CTCs may help identify subsets of at-risk patients that imaging and other traditional surrogates like stage or size of primary may have missed.
As an integrative oncologist, tracking CTC numbers over time helps me see the potential impact of other therapies, lifestyle modifications and biohacking strategies on cancer recurrence.
CTC and circulating tumor DNA testing is not standard in oncology, as large prospective studies have not yet been published to prove their value in helping to guide treatment to improve outcomes. I expect this to become a standard prognostic tool in the next few years.
Would you change your lifestyle if you knew you had silent (occult) cancer cells hiding in your body?
We know that cancer cells often spread early in the course of disease and they can remain silent (occult or hidden) for years.

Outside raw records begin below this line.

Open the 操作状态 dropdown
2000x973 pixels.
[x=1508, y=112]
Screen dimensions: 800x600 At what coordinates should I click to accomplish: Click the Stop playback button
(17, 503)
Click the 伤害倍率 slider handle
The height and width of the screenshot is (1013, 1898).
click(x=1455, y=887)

- Among women with the earliest stage of invasive breast cancer (stage 1), 25% of them already have breast cancer cells that can be found in their bone marrow. (reference)

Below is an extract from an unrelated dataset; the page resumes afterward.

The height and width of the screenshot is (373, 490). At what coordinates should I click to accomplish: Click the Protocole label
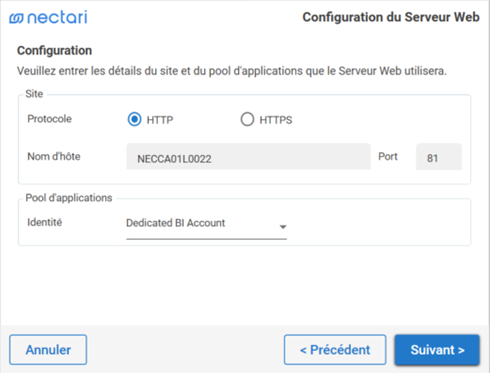coord(49,119)
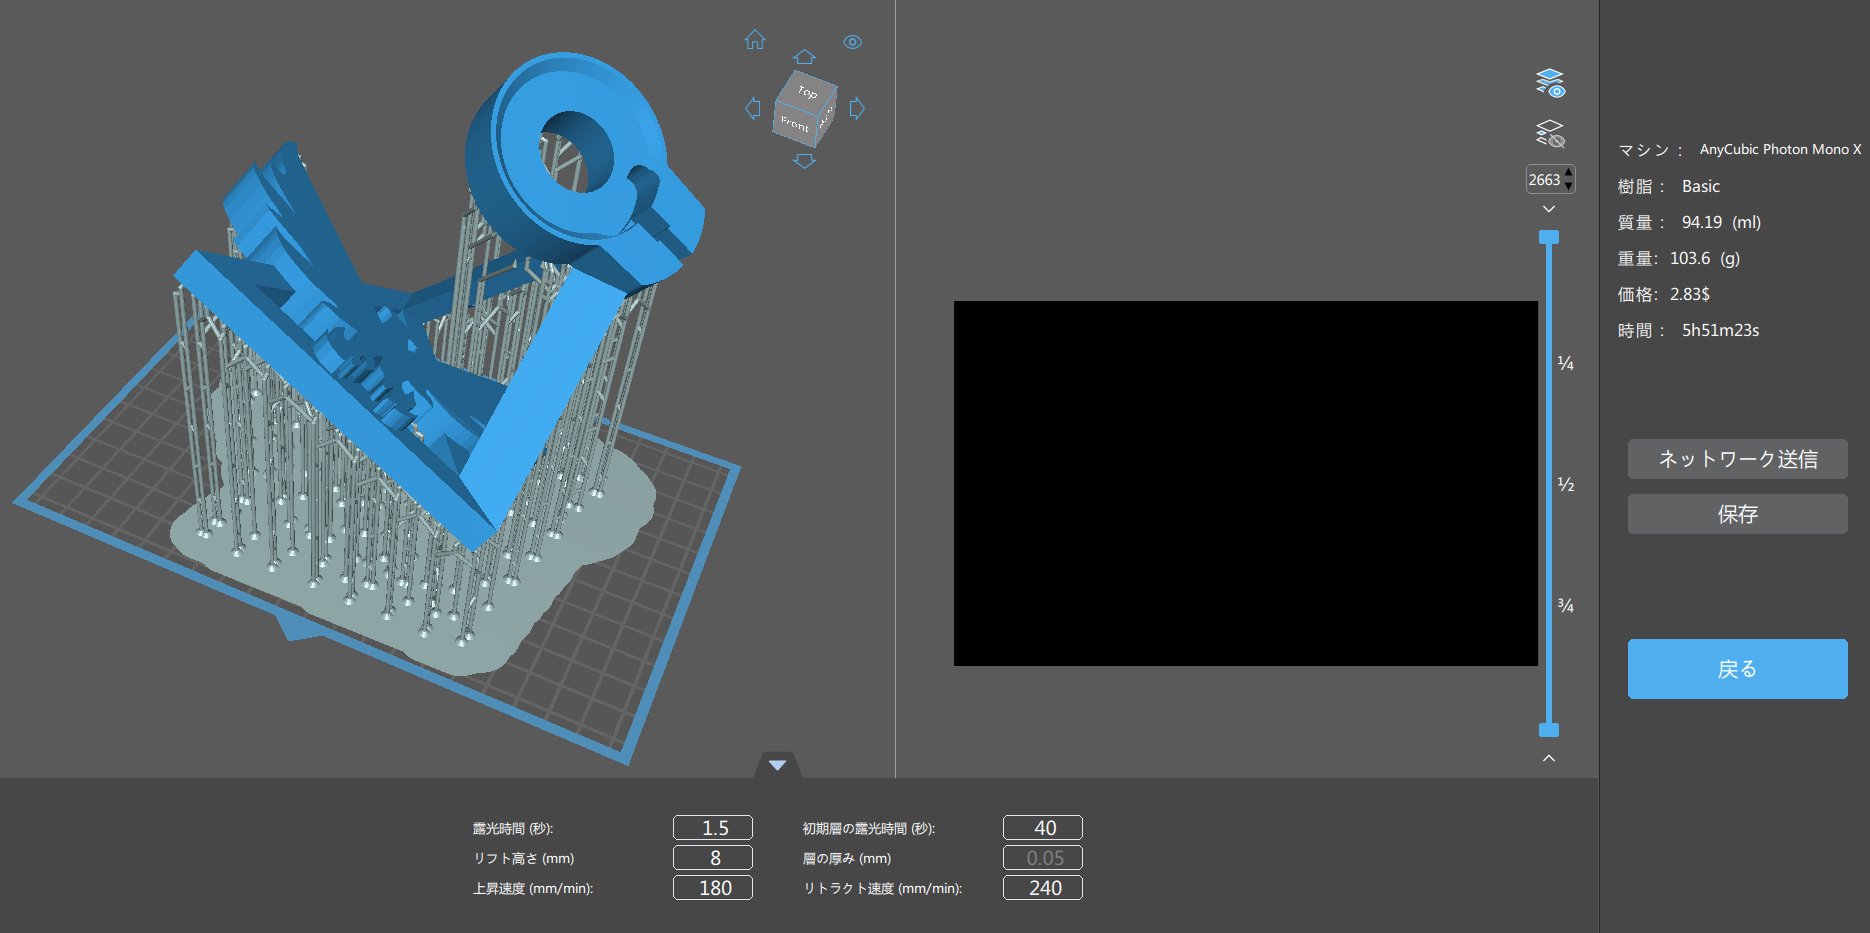The image size is (1870, 933).
Task: Click the up chevron below the layer slider
Action: (1549, 757)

- Among men with the earliest stages of prostate cancer (pT2, no lymph node involvement, Gleason scores </=6, PSA </=4 ng/mL), over 70% of them have prostate cancer cells that can be found in their bone marrow. Even among the men who are presumed cured after prostatectomy (3 months postoperative PSA <0.4 ng/mL), 57% of them have prostate cancer cells within their bone marrow. (reference)

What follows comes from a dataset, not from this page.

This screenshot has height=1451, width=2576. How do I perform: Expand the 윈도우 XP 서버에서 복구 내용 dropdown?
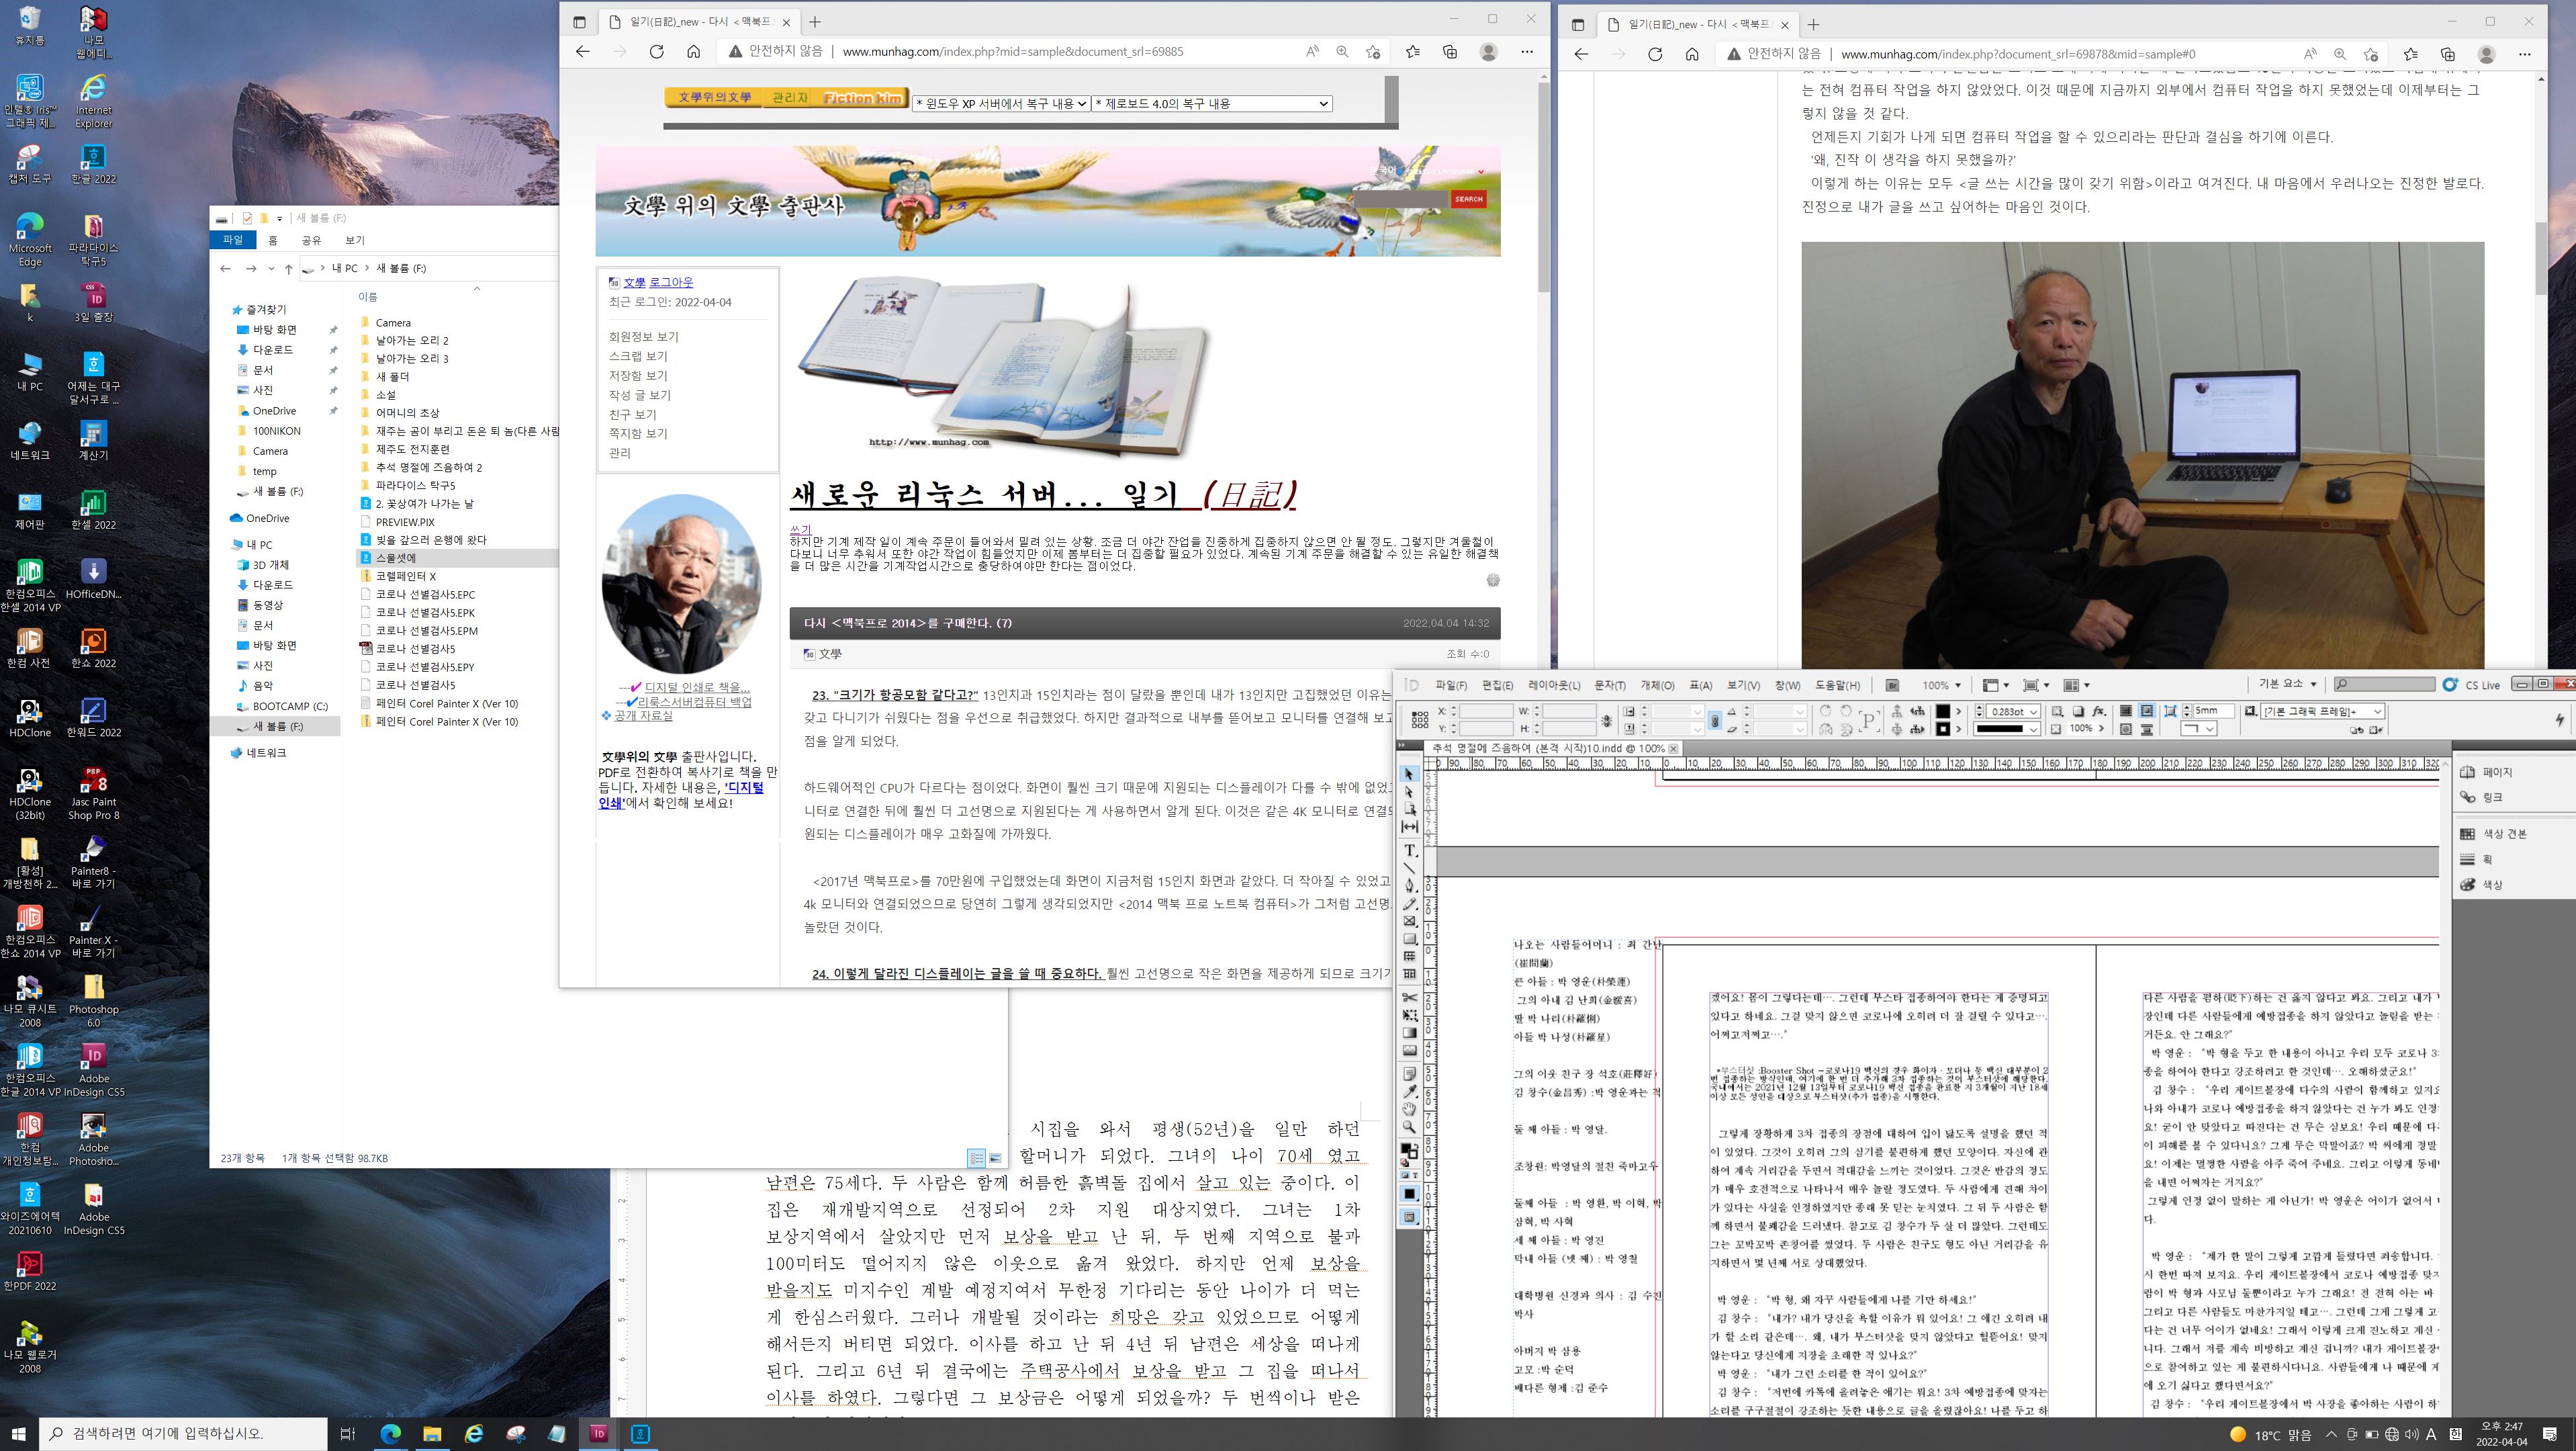pyautogui.click(x=1001, y=103)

- A study in patients with early stage lung cancer who had greater than 4 CTCs/mL of blood before radiation treatment (SBRT) had a four times higher risk of developing metastatic disease.
These and many other studies confirm that the silent (occult) presence of these metastatic cells, whether they are in the bone marrow (called, “disseminated tumor cells” or “DTC’s”) or circulating within the blood (called, “circulating tumor cells” or “CTC’s”), is not surprisingly associated with a higher rate of recurrence and death from their cancer in the future.
CTC’s are able to be detected by taking a sample of the patients blood and submitting it for analysis. DTC’s are detected by analyzing a sample of tissue taken from a bone marrow biopsy (a more painful procedure than a blood draw, and thus less desirable.)
Studies have clearly shown that not all patients with measurable CTC’s or DTC’s will go on to develop a detectable metastatic tumor. These cells may be attacked and killed by the body’s immune system, they may self-destruct (apoptosis) or they may remain dominant within the body. However, if the conditions are right they will grow into a metastatic tumor. These conditions can include:
- suppressed immune system
- excessive free radicals (oxidation)
- stimulation by tumor growth factors/hormones
The Future of CTC and ctDNA Testing-Guided Management:
Researchers are currently studying the clinical use of tailoring cancer treatment (i.e. chemotherapy, immune therapy, etc.) based on the response as measured by following the number of CTC’s or DTC’s. This is an exciting area of research, as typically oncologists will give a cancer-killing drug for 1-3 months before assessing the response to treatment using radiographic scans (i.e. PET/CT, CT, MRI, etc.). The use of CTC or DTC analysis enables the oncologist to assess response to treatment after each dose of drug, facilitating a more rapid change to an alternative drug that may be more effective. Use of CTC’s and DTC’s to tailor cancer treatment may be one of the most important advances in the field of oncology.